Saturday Rolled Into Sunday at Airwaves

Asgeir Trausti
Him again?

As Saturday rolled into Sunday at Airwaves, I was upstairs at Harpa for a middle-of-the-night Ásgeir Trausti set. It was my third one this festival. I don’t want to say too much about it, because I think I need a separate post to explain why I’m not actually an Ásgeir Trausti stalker. This one was, I think, his biggest show of Airwaves, where the folky songs held up to the full Peter Gabriel treatment. It was also the set where I made my peace with “Leyndarmál.” I never thought the song fit well on the album, and was surprised when I got to Iceland and found out it was the big single. But at the Harpa show, where the electro part of Ásgeir Trausti’s electro-folk was emphasized, it made a lot more sense.

Julius of Asgeir Trausti
Julius

Valdimar

Next up, Valdimar at Iðno.
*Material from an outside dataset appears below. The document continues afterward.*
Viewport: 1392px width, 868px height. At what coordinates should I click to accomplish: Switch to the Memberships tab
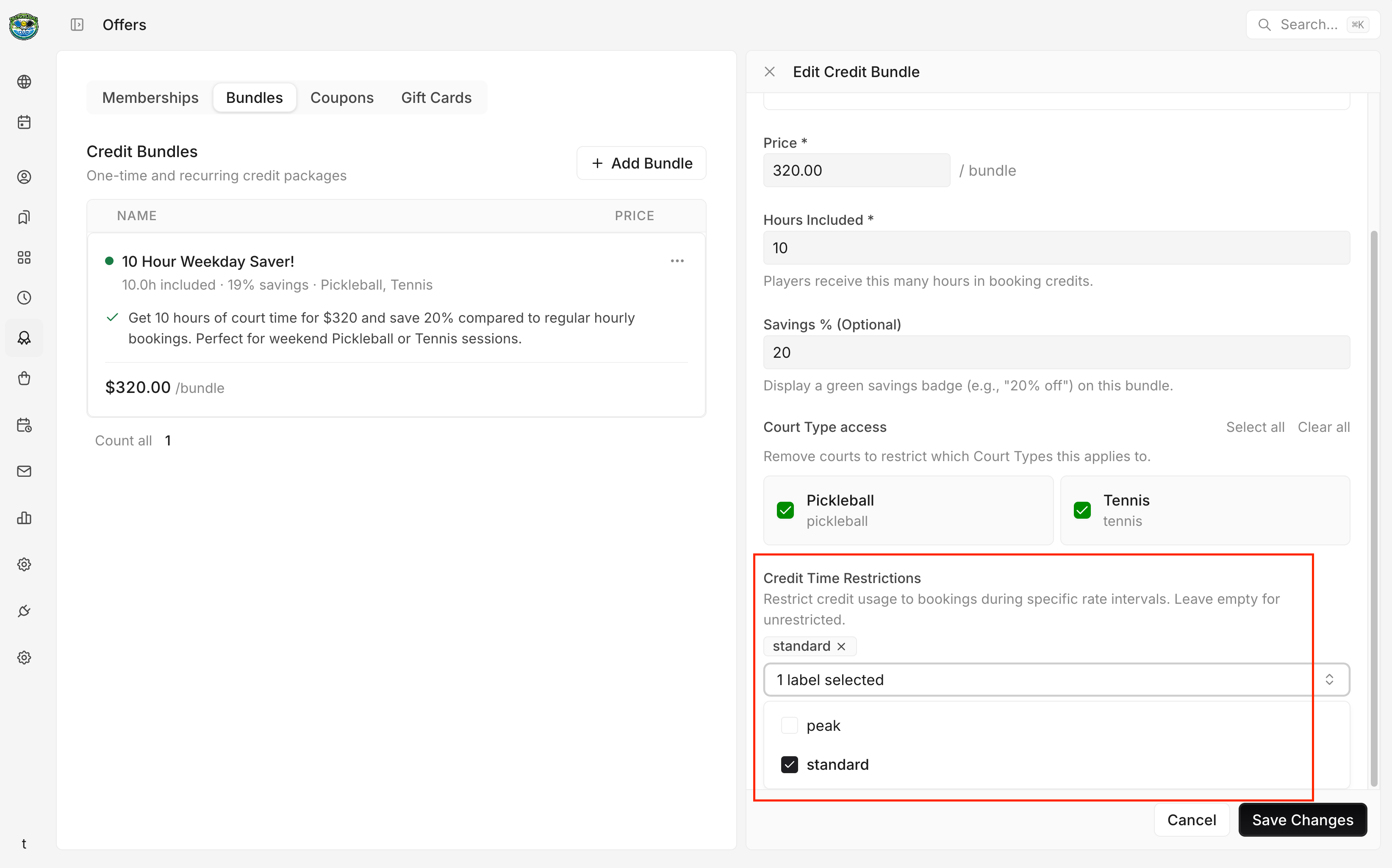pos(150,97)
Valdimar was one of the first Icelandic pop bands I discovered. I stumbled on their gogoyoko page in March and was so excited I wrote a post about them for Three Imaginary Girls. {2018 Update: Wow, I completely forgot about the existence of gogyoko. I heard they were in trouble in 2013 and apparently the website is now defunct. Too bad. They were cool.}

My enthusiasm stores were getting low by 1 am on Airwaves Sunday, and a pair of frost giants were dancing right in front of me so that I spent half the show worried about getting squashed. Eventually I moved to the back for my own safety, just in time to not be able to see the band play their big single. It still sounded great though, and I think Valdimar did an Icelandic version of “Lady in Red” which was pretty cool. But in the end, I think I like his side-project Eldar better. Eldar’s stripped-down country style showcases Valdimar’s angelic voice in a way that really appeals to me.

Valdimar
Valdimar
Tilbury keyboardist in Valdimar
Didn’t I see you in Tilbury?

Momentum

Like a weary soldier, I marched to Gamli Gaukurinn to check out Momentum. I really just wanted to go to bed, but too many people had told me not to miss this band. Dutifully, I headed upstairs where the set had already started, and what do you know? Surprising new music can give you a second wind at 2 am on a Sunday morning!

Momentum
Momentum – like an earthquake

Momentum

I’ve been trying to figure out how to describe Momentum for a couple weeks now, and I still don’t have good words for it. It sounds like metal – at least the music uses heavy metal sounds – but it doesn’t go where you expect. And I’m not just talking about the structures. Even the riffs are unsettling. Listening to Momentum was a little bit like trying to walk in an earthquake. The ground just doesn’t stay put. And it was so much fun! Even though the small bar wasn’t full, they had the most enthusiastic metal audience I had seen all week. Members of Sólstafir and Kontinuum were in the crowd. The set list seemed to be subject to negotiation, and at one point members of the audience (including one from the band Plastic Gods) commandeered the mic to sing along.

Momentum and Plastic Gods
Post-metal Singalong

Afterwards, everyone stuck around and the atmosphere shifted from show to party. I met a woman from Finland who was traveling alone to watch metal bands at an indie festival and stressing about finding souvenirs for her two kids. As the bar closed, the party moved to Reykjavík’s famous Bar 11.

Nevermind album cover
Relevant in Reykjavik

Bar 11

Bar 11 was packed tighter than any of the shows I’d been to. The personal space that Icelanders usually protect so carefully was completely gone and it was hard to move through the packed crowd. “Smells Like Teen Spirit” was blasting on the speakers, and people were actually singing along. For about three minutes, I thought it was 1992. I remembered that Ásgeir Trausti was such a Nirvana fan he spent his first day in Seattle on a pilgrimage to Cobain’s house. Beneath’s Ragnar told me grunge was the reason he started playing drums. Seattle and Reykjavík may be the only two places where people still remember that musical moment. Apparently grunge thrives in dark, wet places.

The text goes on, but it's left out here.